Among its various recommendations is that all NCHDs working in maternity units “be part of a recognised training scheme”.
The HSE released the report’s Executive Summary, Introduction and Appendix this afternoon. The case notes relate to maternity units in Portlaoise, University Maternity Hospital Limerick and the Midland Regional Hospital Mullingar.
The review of the case notes, which date from the 1980s to 2013, was carried out by Dr Boylan and six other Consultant Obstetricians.
The HSE requested the review in response to concerns raised by maternity patients who contacted Patient Focus or a HSE Helpline after an RTE Prime Time Programme relating to the maternity services at the Midlands Regional Hospital, Portlaoise, which was broadcast in January 2014
Patients who made contact were then written to, requesting consent, if they wished their own healthcare records to be reviewed. When the first 28 patients had consented by midsummer 2014, Dr Boylan’s CRT reviewed the records to determine whether they would recommend a full systems analysis be carried out by the HSE, or whether a meeting with Senior Management or Clinical Staff was recommended.
In a statement today, the Institute of Obstetricians and Gynaecologists, chaired by Dr Boylan, called for the report recommendations to be fully implemented to improve patient safety at maternity hospitals
Dr Boylan expressed his sympathies to the families who have suffered and who consented to having their case notes reviewed.
He added: “The Clinical Review Team has recommended that a representative from the HSE should meet every parent who is affected to discuss its conclusions and recommendations in their individual case. It is clear that the handling of adverse outcomes when they occurred appears to have been a major issue, particularly in smaller maternity units.”
He noted figures recording around five Consultant Obstetricians and Gynaecologists per 100,000 women in Ireland, compared to 27 per 100,000 in other OECD countries. While calling for internationally accepted staffing levels, Dr Boylan said the number of serious maternal incidents in Irish hospitals compared favourably with other European countries, “despite the number of sad cases that have been highlighted over the past year”.
The CRT wanted to see a monthly formal system of audit of pregnancy outcomes involving all relevant doctors. This would allow a pattern of adverse outcomes to be identified in a timely fashion so that appropriate action can be taken.

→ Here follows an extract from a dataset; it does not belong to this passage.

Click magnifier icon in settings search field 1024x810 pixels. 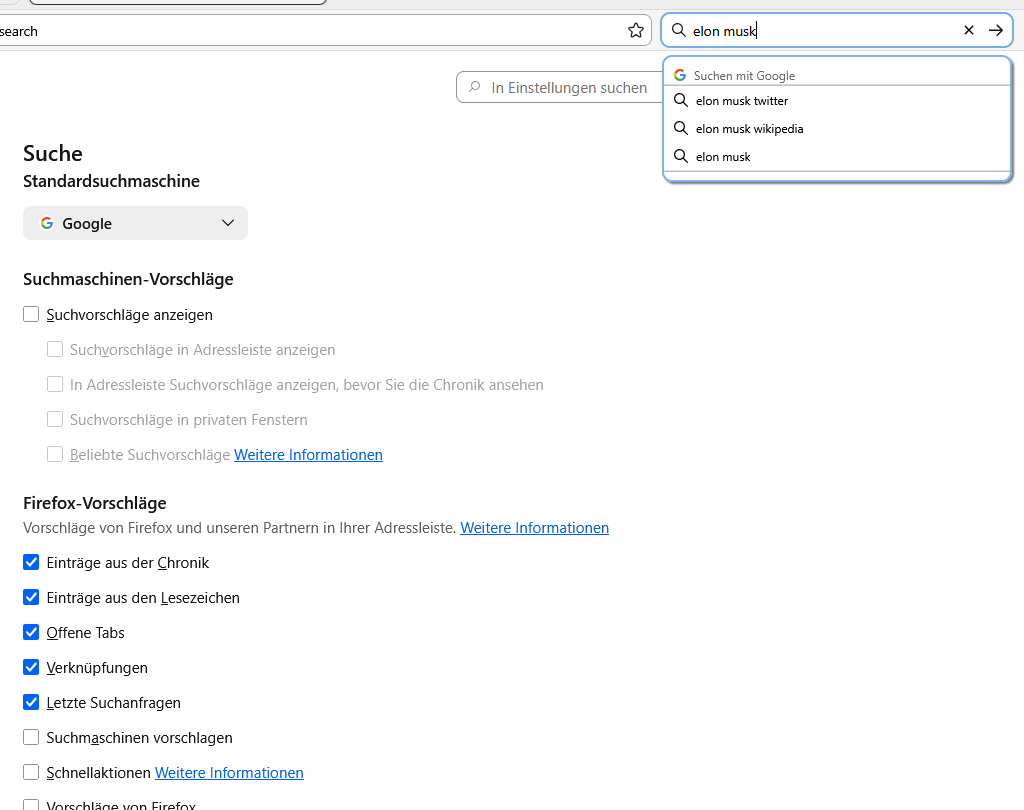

Other recommendations included the adoption of a formal system of review of adverse outcomes that should be shared with patients in a timely fashion, ideally within two months; and that every effort be made to gain consent for a post-mortem examination, and examination of the placenta, by a perinatal pathologist in the event of a perinatal death.
Each hospital should implement ongoing mandatory training programmes for all clinical staff in respect of day-to-day care of pregnant women, where this does not already exist, it also found.
Meanwhile, the HSE said the recommendations from Dr Boylan’s review will be helpful in informing the development of a National Maternity Strategy.
It added: “Subsequent to the implementation of Dr Boylan’s Clinical Review, the HSE received consent from a further 103 patients for a clinical records review. In view of the volume of cases requiring review, the process was adapted to request that the involved hospital conduct a clinical records review of their own cases.”